People leave by airplane. They leave
by UHaul. By cloudy Fords. With full
tanks. By noose & ash. I know they’re not
leaving me, per say, but how do you not
feel left. Silhouettes fill with pollen &
slivers of soap. Somewhere you’re
eating breakfast or hanging from my mind’s
bridge. Somewhere you’re sidereal, fixing
high beams. Or blowing eyelashes from your
computer keyboard. Inside the mountain is
room temperature. Air circulates through
a series of words. I stack three towels
for guests. An extra bar of soap for the squeamish.
Soon a silhouette will send a painting in the mail.
Of a bloody train, a lace carousel, the sound I’m trying
to fill each space with. Outside the mountain
my hair glints like a CD on your dashboard.
Transportation means I miss you. Or maybe
a mountain could find a tunnel. Like how right now
my arm reaches into your guts. You are a drumset.

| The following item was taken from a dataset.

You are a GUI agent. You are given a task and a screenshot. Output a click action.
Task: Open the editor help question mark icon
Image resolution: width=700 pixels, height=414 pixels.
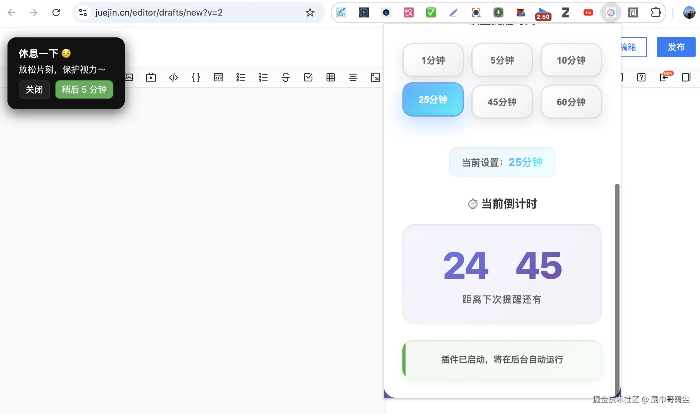tap(641, 77)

The sky above these plains looks like it belongs
to the sea & here I am with those excited eyes.
I'm at KJS's new apartment right now. It's cute & I'm watching her unpack sieves & dishes. She had to give me fashion advice this morning. I think I'm dressed like a white collar criminal, & she told me even though I am, that's acceptable. Although I should probably buy a white bra. Any men reading this, you have NO idea how annoyingly expensive bras are.